• **Your assignment**
Transcribe the passage of The Paris Affair review starting at "Release Date" and ending at "pages of a book.".

___ Passage provided ___

Review: The Paris Affair by Pip Drysdale

Release Date
February 3, 2021
Rating
7 / 10

While Harper Brown, the protagonist of Pip Drysdale’s latest book, The Paris Affair, may end the book with reservations about whether Paris is, in fact, always a good idea, I certainly have no such qualms. I love Paris, and given that I’ve been stuck more or less in my home for the last year, I’m happy to jump at any opportunity to travel to a city I love, even if it is through the pages of a book. 

The Paris Affair takes us along the first-person perspective of Harper Brown who has recently accepted a job as a culture writer in Paris and is struggling to reorient the trajectory of her life after the breakdown of a long term (somewhat toxic) relationship. As a consequence, she’s somewhat cynical, and not at all interested in forging human connections—certainly not with romantic partners. From the get-go, Drysdale gives Harper a distinct voice, which meant that I really felt she was distinct as a personality. It’s a refreshing change from the manner in which many first-person narrative voices almost slide the central character to the side so that the reader can easily put themselves in the shoes of the protagonist and be really enmeshed within the world of the story. With that being said, I’m not sure I really liked Harper that much as a character. I personally don’t love it when characters endure some major heartbreak and then claim to be ‘anti love’ and ‘anti attachment’ without any self-reflection about the fact that they were badly hurt and are thus not yet in a position where they’re willing to become emotionally vulnerable. Nevertheless, there was a purpose to Harper’s attitude beyond simply falling into a particular trope, so I’m willing to overlook my own personal preferences about character.

___ Information shown ___

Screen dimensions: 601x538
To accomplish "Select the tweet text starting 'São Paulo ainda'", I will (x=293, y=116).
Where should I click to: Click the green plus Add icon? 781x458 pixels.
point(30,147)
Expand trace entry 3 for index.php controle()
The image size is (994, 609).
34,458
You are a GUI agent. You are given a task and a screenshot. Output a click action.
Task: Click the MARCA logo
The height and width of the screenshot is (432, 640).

___

• **Exercise solution**
Release Date
February 3, 2021
Rating
7 / 10

While Harper Brown, the protagonist of Pip Drysdale’s latest book, The Paris Affair, may end the book with reservations about whether Paris is, in fact, always a good idea, I certainly have no such qualms. I love Paris, and given that I’ve been stuck more or less in my home for the last year, I’m happy to jump at any opportunity to travel to a city I love, even if it is through the pages of a book.